Friday, 22 January 2010


Now Showing
Madman Films

If the advent of the invasion of Iraq in 2002 actually went down as depicted in this political satire, then one really shouldn't be laughing so much. But the one liners – and expletives – come thick and fast in this spin-off from the BBC series The Thick of It.

When government minister Simon Foster (Tom Hollander) makes a gaffe on radio, declaring war as “unforeseeable”, all hell breaks loose. The Prime Minister's Director of Communications, Malcolm Tucker (Peter Capaldi), who drops the f-bomb (and the c-word) as easily as he breathes, is not happy and demands silence from Foster. That doesn't go so smoothly when Foster is ambushed by the media and events escalate.

Tucker decides to send Foster and his new PA, Toby (Chris Addison), to Washington on a fact finding mission ie out of the way, only to have him become involved in a tug-of-war between the peace-at-all-costs US Assistant Secretary for Diplomacy, Karen Clarke (Mimi Kennedy) and her ally General Miller (James Gandolfini), and the pro-war Assistant Secretary Linton Barwick (David Rasche).

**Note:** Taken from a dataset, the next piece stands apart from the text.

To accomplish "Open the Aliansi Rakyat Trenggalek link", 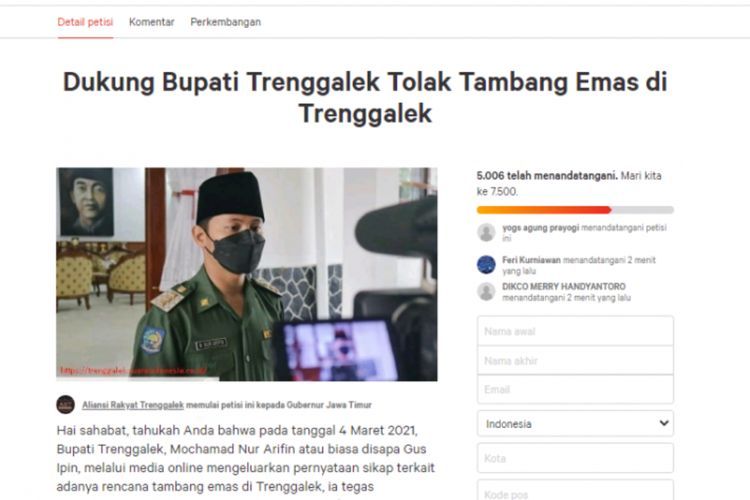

Despite its television roots and political setting, The West Wing it's not. Nor does it have that show's cinematic look; director Armando Iannucci opting for the handheld, fly-on-the-wall approach. But In The Loop manages to succeed thanks to its sharp writing – nailing the political double-speak and delivering a barrage of one liners – and its spot-on characterizations by a fine, mostly British cast.

A subplot involving a resident's complaint about his mother's collapsing wall, however, seems only to have been included as means to involve Steve Coogan, perhaps as a favour to Iannucci with whom he has worked on various TV projects. That odd detour aside, In The Loop hits more often than it misses and is well worth your vote.